__DOCUMENT__.
Re: Delay locking partitions during query execution

From: David Rowley <david(dot)rowley(at)2ndquadrant(dot)com>
To: Tomas Vondra <tomas(dot)vondra(at)2ndquadrant(dot)com>
Cc: Robert Haas <robertmhaas(at)gmail(dot)com>, PostgreSQL Hackers <pgsql-hackers(at)lists(dot)postgresql(dot)org>
Subject: Re: Delay locking partitions during query execution
Date: 2019-03-06 01:03:54
Message-ID: CAKJS1f_Zo7KGyAX33q9V+jMGFP5RNr3m22tD2avrY0uTVFaXRw@mail.gmail.com
Views: Raw Message | Whole Thread | Download mbox | Resend email
Thread:
Lists: pgsql-hackers

On Wed, 6 Mar 2019 at 04:46, Tomas Vondra <tomas(dot)vondra(at)2ndquadrant(dot)com> wrote:
>
> On 3/5/19 6:55 AM, David Rowley wrote:
> > The only way I can think to fix this is to just never lock partitions
> > at all, and if a lock is to be obtained on a partition, it must be
> > instead obtained on the top-level partitioned table. That's a rather
> > large change that could have large consequences, and I'm not even sure
> > it's possible since we'd need to find the top-level parent before
> > obtaining the lock, by then the hierarchy might have changed and we'd
> > need to recheck, which seems like quite a lot of effort just to obtain
> > a lock... Apart from that, it's not this patch, so looks like I'll
> > need to withdraw this one :-(
> >
>
> So you're saying we could
>
> 1) lookup the parent and lock it
> 2) repeat the lookup to verify it did not change
>
> I think that could still be a win, assuming that most hierarchies will
> be rather shallow (I'd say 2-3 levels will cover like 95% of cases, and
> 4 levels would be 100% in practice). And the second lookup should be
> fairly cheap thanks to syscache and the fact that the hierarchies do not
> change very often.

__RECORD LIST__.
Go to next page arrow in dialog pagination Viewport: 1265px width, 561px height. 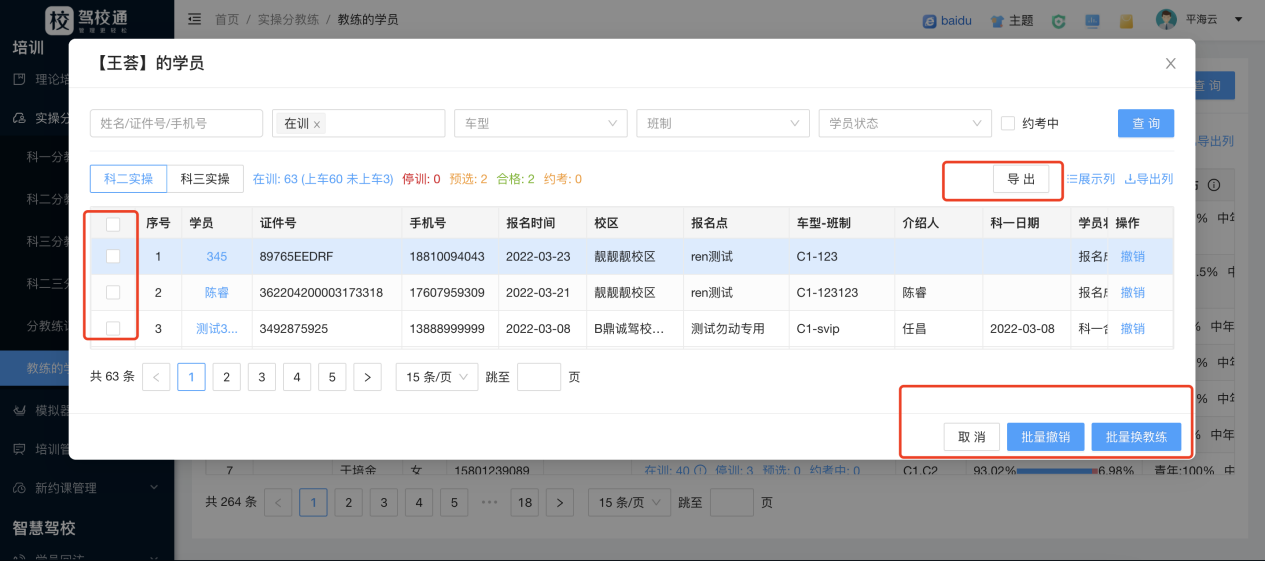coord(367,377)
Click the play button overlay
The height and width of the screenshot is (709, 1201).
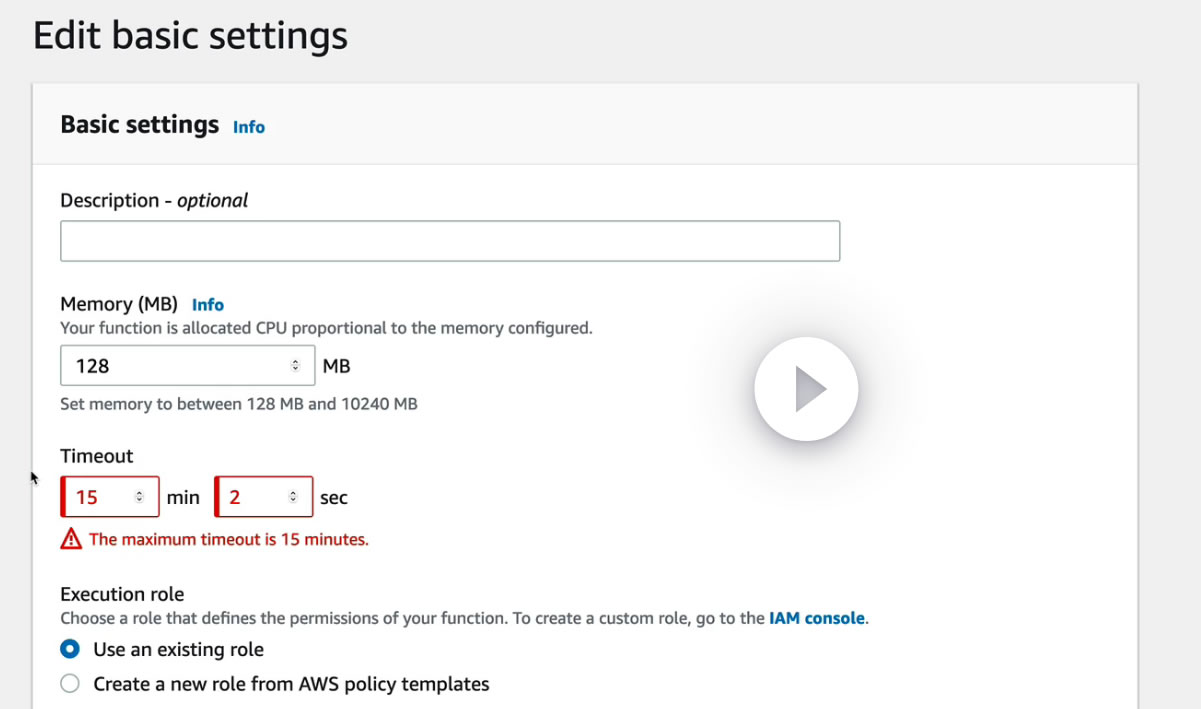pyautogui.click(x=806, y=389)
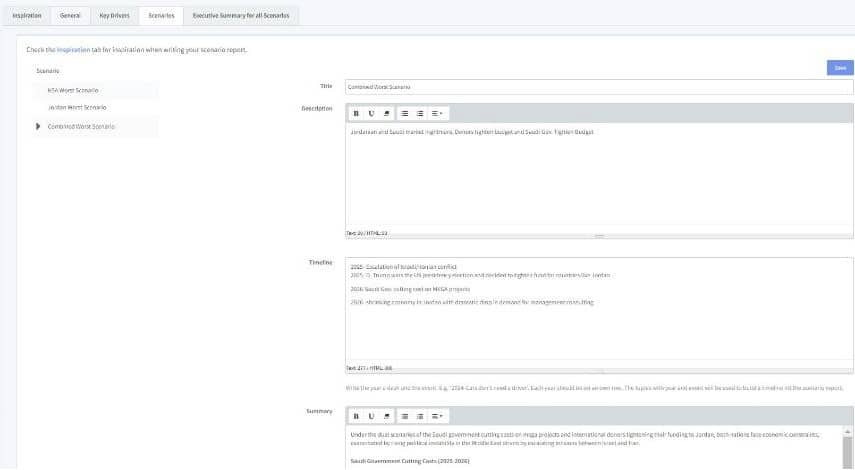855x470 pixels.
Task: Insert numbered list in the Summary editor
Action: 420,415
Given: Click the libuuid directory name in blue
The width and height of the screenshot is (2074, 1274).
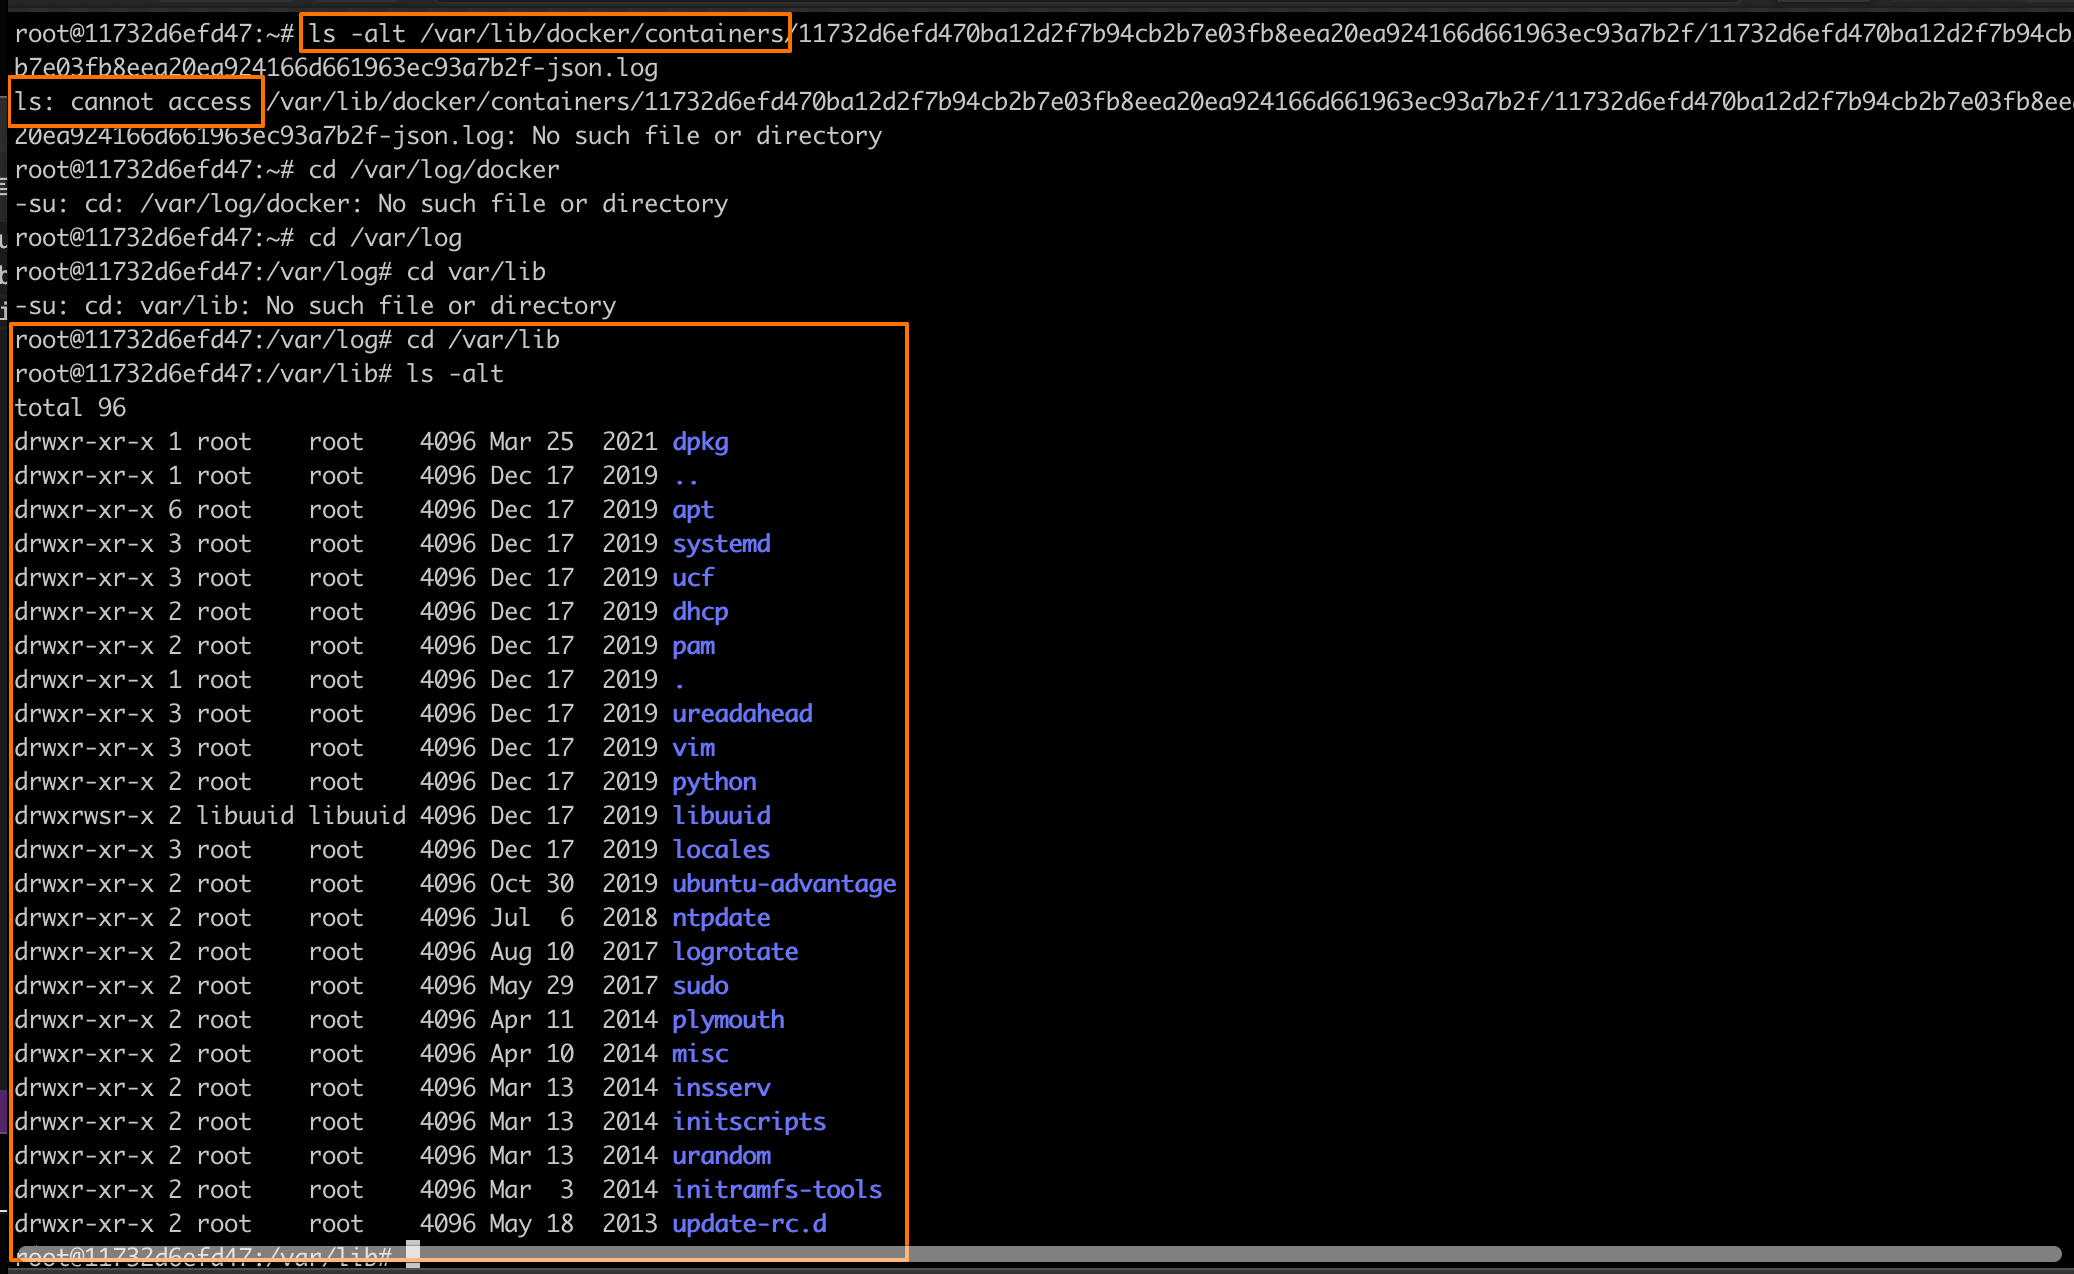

__WHAT YOU SHOULD DO__. Pick up the mailing-list message on delaying partition locks at the point where it ends and continue it. The data above comes from a separate source.

__REPLY TO THE EXERCISE__.
Actually, I'm not sure it could work at all. It does not seem very
safe to lookup a partition's parent without actually holding a lock on
the partition and we can't lock the partition and then lock each
parent in turn as that's the exact opposite locking order that we do
when querying a partitioned table, so could result in deadlocking.

Many moons ago in the 0002 patch in [1] I proposed to change the way
we store partition hierarchies which involved ditching bool
pg_class.relispartition in favour of Oid pg_class.relpartitionparent.
That would make parent lookups pretty fast, but... given the above it
seems like we couldn't do this at all.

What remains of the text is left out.